* **Material**:
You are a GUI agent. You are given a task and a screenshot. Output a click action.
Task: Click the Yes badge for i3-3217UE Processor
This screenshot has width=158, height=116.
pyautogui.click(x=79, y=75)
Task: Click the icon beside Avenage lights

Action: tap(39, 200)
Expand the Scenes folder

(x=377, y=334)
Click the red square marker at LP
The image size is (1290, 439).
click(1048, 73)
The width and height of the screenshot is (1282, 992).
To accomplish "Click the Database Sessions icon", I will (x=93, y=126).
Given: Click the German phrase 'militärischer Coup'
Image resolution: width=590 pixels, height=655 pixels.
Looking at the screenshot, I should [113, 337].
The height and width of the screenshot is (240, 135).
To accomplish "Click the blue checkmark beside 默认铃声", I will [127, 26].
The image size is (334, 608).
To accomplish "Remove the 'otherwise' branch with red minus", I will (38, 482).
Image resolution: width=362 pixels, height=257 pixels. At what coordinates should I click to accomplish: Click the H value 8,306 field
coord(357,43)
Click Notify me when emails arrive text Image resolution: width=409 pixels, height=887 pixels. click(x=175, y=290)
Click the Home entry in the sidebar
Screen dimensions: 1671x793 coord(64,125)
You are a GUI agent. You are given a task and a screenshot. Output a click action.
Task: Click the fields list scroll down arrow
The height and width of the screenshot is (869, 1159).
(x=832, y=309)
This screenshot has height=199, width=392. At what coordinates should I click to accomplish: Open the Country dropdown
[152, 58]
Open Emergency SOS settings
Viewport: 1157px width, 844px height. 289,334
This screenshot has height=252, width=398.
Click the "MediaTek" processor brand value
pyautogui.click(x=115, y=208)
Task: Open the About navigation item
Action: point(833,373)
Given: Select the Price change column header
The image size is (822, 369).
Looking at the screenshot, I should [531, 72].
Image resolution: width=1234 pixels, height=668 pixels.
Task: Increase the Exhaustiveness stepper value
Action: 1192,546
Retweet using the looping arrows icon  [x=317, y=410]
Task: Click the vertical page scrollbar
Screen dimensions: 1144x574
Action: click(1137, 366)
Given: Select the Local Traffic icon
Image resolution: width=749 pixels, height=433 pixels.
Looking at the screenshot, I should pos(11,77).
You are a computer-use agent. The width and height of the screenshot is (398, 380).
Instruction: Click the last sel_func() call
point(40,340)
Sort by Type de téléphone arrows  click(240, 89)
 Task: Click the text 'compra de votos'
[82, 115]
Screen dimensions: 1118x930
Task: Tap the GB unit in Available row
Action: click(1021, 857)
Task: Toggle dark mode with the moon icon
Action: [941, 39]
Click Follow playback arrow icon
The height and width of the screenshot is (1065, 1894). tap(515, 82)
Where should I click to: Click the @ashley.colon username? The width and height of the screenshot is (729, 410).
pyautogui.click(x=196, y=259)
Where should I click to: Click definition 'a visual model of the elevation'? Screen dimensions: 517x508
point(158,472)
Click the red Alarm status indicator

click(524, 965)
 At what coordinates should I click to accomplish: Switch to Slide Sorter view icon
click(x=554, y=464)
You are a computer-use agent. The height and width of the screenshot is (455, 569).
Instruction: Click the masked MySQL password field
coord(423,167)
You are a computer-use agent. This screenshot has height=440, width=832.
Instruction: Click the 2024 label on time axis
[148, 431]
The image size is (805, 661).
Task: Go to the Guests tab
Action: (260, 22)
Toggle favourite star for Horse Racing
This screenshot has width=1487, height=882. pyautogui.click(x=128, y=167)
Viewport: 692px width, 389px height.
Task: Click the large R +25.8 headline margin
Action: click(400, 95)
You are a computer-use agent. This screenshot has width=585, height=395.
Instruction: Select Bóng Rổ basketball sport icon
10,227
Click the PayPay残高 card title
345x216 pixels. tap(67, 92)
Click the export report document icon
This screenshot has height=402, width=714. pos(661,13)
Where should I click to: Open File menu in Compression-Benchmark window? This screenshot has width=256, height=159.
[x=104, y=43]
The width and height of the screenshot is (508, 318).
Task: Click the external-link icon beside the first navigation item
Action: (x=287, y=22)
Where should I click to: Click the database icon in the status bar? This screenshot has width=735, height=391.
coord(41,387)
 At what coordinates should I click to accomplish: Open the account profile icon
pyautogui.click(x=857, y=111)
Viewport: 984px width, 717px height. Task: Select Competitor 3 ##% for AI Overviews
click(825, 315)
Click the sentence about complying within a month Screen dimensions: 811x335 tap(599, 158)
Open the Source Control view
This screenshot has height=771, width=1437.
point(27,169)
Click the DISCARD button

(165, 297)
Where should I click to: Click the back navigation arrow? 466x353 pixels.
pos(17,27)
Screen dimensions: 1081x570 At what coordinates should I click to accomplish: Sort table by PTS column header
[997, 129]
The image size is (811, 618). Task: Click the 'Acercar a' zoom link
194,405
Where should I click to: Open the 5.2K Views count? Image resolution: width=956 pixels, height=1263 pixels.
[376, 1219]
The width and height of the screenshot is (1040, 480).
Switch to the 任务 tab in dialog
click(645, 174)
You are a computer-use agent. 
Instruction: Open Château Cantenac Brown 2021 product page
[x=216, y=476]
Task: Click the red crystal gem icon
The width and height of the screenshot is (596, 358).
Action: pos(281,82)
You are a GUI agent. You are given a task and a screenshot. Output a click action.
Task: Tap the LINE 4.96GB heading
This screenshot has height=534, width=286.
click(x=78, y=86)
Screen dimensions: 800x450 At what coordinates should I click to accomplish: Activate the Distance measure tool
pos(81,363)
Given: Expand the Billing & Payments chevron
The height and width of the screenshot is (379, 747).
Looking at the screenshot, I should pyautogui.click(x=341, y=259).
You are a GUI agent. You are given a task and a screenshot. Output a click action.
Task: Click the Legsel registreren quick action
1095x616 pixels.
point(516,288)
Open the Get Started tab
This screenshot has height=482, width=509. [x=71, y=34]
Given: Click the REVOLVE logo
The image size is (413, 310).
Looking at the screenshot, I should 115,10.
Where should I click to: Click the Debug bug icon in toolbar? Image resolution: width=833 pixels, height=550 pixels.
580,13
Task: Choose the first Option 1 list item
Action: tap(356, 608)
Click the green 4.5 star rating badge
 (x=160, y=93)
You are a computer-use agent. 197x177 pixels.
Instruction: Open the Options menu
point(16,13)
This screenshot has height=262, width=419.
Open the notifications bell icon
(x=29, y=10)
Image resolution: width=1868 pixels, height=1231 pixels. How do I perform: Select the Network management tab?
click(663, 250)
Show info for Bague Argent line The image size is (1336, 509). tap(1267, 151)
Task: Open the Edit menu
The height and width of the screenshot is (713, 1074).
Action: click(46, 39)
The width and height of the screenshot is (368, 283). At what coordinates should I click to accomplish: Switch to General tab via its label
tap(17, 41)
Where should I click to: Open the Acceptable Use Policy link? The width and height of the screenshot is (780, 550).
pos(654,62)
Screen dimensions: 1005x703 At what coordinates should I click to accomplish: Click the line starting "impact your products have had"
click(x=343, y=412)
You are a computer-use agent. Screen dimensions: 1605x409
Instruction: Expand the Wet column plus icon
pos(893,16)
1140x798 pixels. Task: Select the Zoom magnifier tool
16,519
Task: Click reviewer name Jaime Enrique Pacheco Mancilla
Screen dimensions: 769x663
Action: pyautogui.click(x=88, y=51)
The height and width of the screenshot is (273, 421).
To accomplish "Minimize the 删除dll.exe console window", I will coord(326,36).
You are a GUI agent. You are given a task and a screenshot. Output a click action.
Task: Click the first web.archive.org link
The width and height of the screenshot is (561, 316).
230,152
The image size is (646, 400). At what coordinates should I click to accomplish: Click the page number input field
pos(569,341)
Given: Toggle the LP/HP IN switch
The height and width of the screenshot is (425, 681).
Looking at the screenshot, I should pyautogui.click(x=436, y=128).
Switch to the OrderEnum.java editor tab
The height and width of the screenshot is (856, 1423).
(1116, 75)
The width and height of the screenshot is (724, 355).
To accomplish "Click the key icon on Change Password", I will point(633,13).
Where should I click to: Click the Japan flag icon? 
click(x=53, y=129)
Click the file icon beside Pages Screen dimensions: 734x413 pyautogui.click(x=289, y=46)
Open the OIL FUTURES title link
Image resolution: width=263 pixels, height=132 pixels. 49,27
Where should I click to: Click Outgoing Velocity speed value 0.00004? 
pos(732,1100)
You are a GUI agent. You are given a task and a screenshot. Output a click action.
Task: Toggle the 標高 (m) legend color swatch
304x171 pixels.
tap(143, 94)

* **Brief**:
Could you copy the listing again word for word, from its first line through the line with "click(1048, 73)", including that line?

* **Task result**:
You are a GUI agent. You are given a task and a screenshot. Output a click action.
Task: Click the Yes badge for i3-3217UE Processor
This screenshot has width=158, height=116.
pyautogui.click(x=79, y=75)
Task: Click the icon beside Avenage lights

Action: tap(39, 200)
Expand the Scenes folder

(x=377, y=334)
Click the red square marker at LP
The image size is (1290, 439).
click(1048, 73)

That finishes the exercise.